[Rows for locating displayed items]

+ + +

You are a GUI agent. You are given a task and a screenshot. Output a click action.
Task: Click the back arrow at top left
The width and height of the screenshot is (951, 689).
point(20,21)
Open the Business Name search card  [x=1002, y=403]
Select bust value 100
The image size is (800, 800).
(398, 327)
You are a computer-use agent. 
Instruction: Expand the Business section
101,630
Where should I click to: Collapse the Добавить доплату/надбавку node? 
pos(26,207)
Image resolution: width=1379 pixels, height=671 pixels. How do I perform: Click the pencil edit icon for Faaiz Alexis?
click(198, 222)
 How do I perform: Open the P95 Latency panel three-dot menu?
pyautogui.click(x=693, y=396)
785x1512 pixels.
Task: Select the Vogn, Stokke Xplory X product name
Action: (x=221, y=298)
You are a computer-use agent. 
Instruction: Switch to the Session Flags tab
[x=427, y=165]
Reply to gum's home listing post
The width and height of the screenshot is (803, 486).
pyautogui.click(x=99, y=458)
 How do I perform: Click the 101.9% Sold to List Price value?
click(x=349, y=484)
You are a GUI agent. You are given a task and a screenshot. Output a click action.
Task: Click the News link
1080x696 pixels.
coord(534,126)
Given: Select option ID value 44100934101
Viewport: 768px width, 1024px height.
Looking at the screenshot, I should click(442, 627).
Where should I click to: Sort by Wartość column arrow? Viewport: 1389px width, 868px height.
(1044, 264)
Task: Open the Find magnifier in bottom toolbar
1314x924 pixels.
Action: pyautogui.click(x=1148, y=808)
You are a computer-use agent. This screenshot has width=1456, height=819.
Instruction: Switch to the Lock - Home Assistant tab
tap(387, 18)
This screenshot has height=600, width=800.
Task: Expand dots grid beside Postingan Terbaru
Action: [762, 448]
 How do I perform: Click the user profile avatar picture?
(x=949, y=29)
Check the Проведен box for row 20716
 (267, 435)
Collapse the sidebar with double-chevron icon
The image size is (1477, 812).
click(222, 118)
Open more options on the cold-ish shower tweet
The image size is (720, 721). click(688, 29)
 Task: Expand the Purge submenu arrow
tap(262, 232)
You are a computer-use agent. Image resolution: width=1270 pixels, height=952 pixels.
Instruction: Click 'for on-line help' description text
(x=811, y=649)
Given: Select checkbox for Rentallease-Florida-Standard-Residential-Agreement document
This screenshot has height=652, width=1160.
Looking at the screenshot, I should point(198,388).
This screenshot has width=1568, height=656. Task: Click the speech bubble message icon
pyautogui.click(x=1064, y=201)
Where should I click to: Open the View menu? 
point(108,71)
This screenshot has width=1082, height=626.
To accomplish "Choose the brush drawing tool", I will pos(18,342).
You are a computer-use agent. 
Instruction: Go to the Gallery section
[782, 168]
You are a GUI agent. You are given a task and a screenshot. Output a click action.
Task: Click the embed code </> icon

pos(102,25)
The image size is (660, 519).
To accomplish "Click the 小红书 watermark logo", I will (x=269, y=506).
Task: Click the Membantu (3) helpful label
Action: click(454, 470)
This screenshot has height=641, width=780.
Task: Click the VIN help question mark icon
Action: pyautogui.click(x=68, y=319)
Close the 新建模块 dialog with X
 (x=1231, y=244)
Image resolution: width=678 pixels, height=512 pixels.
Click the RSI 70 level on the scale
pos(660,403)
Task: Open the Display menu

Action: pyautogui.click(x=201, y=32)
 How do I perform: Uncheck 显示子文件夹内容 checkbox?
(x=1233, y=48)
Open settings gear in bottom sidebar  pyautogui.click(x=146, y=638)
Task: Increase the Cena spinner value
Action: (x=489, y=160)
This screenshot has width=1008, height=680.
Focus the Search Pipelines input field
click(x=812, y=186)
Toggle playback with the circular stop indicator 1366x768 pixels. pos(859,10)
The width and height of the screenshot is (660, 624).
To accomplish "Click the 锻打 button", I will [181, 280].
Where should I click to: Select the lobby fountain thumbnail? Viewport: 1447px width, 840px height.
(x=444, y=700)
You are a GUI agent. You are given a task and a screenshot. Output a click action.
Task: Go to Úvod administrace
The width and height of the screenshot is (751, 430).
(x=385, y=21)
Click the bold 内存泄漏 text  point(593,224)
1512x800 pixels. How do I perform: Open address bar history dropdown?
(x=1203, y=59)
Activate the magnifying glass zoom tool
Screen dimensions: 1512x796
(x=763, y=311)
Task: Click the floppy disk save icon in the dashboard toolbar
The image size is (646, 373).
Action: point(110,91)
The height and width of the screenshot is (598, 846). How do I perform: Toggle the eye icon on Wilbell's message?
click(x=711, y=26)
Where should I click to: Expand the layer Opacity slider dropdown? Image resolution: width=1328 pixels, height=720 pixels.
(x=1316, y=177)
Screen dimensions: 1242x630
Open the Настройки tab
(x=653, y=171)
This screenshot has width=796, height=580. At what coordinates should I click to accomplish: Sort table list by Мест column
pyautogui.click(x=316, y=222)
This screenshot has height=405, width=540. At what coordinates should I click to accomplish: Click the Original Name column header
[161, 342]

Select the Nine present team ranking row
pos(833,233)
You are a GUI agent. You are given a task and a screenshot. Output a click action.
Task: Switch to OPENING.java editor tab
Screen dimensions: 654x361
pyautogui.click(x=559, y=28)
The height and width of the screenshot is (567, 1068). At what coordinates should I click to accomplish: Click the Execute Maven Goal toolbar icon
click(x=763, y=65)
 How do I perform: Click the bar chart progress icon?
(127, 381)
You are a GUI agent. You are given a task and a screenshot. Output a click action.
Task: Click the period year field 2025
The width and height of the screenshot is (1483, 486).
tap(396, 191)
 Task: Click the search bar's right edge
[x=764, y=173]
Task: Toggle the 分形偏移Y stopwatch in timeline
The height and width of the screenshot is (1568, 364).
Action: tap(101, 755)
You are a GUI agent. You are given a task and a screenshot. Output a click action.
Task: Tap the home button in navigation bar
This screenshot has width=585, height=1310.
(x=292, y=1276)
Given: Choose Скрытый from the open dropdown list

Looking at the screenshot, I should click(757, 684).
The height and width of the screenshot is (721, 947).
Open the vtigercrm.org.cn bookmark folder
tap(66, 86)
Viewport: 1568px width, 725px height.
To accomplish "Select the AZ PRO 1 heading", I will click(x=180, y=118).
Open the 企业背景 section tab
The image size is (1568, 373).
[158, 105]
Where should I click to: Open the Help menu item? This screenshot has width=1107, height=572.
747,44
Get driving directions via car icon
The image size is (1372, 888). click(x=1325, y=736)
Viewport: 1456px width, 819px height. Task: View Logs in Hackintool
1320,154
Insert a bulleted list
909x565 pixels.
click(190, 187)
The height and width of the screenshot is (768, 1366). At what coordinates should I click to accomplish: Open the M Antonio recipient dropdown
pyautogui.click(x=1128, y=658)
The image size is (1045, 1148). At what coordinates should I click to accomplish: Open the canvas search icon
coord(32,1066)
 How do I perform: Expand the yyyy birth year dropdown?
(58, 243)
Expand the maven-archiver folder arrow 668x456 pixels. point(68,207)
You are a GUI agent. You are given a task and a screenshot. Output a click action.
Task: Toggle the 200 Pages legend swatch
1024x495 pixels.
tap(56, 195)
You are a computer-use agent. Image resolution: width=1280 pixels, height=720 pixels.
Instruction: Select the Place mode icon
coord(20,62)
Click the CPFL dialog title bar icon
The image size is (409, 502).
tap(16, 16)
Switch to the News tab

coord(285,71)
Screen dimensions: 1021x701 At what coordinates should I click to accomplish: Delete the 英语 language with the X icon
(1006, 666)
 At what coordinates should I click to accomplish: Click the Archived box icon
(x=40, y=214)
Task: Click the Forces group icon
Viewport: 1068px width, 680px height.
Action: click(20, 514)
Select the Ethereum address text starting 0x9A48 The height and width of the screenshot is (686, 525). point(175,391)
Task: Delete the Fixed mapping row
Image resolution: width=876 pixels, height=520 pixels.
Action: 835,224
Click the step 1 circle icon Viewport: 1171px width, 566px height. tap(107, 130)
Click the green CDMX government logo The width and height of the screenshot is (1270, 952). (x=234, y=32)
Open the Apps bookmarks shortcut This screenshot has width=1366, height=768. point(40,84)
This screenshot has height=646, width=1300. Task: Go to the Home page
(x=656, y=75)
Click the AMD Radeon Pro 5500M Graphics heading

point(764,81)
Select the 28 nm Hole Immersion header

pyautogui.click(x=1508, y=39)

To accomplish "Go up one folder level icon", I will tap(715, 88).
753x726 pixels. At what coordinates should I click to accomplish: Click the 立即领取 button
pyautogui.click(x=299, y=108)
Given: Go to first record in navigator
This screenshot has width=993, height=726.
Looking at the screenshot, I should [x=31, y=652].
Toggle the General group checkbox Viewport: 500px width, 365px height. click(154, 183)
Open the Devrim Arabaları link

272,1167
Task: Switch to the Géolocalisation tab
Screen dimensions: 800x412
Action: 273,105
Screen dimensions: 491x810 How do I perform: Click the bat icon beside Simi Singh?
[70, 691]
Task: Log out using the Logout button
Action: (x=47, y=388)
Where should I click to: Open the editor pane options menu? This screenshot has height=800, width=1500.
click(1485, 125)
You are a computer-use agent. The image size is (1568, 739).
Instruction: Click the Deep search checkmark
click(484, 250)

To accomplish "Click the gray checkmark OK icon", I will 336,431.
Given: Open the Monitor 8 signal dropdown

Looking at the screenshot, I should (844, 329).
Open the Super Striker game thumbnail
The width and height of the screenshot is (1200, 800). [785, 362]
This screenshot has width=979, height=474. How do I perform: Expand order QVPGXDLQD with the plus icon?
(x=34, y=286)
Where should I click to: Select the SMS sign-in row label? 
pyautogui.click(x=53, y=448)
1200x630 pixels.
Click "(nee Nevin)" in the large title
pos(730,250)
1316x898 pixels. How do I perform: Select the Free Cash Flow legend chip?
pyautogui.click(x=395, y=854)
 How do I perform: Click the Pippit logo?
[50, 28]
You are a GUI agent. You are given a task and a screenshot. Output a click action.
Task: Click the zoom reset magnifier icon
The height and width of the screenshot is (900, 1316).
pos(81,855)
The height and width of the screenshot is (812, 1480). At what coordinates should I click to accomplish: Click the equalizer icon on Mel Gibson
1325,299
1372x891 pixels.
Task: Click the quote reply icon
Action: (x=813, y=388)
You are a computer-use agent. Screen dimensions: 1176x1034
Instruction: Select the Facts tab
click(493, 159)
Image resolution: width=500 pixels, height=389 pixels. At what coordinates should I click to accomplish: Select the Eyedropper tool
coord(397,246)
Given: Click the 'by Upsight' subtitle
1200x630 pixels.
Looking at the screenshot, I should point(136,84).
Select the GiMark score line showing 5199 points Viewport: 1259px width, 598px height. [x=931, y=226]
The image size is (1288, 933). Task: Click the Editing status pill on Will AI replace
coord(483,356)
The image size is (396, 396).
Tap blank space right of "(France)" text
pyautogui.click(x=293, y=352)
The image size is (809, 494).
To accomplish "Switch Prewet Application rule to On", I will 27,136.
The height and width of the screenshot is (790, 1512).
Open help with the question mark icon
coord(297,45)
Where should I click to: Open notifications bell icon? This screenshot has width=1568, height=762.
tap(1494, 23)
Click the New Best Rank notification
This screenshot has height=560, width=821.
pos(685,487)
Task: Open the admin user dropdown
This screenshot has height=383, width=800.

+ + +

*Aim*
Lay out the rows starting at the line containing "Where should I click to: Sort" and ending at the line containing "tap(262, 232)" as a JSON list of strings, one string per line and no blank lines, including both of those lines and nothing outside them.

*Response to this task*
[
  "Where should I click to: Sort by Wartość column arrow? Viewport: 1389px width, 868px height.",
  "(1044, 264)",
  "Task: Open the Find magnifier in bottom toolbar",
  "1314x924 pixels.",
  "Action: pyautogui.click(x=1148, y=808)",
  "You are a computer-use agent. This screenshot has width=1456, height=819.",
  "Instruction: Switch to the Lock - Home Assistant tab",
  "tap(387, 18)",
  "This screenshot has height=600, width=800.",
  "Task: Expand dots grid beside Postingan Terbaru",
  "Action: [762, 448]",
  " How do I perform: Click the user profile avatar picture?",
  "(x=949, y=29)",
  "Check the Проведен box for row 20716",
  " (267, 435)",
  "Collapse the sidebar with double-chevron icon",
  "The image size is (1477, 812).",
  "click(222, 118)",
  "Open more options on the cold-ish shower tweet",
  "The image size is (720, 721). click(688, 29)",
  " Task: Expand the Purge submenu arrow",
  "tap(262, 232)"
]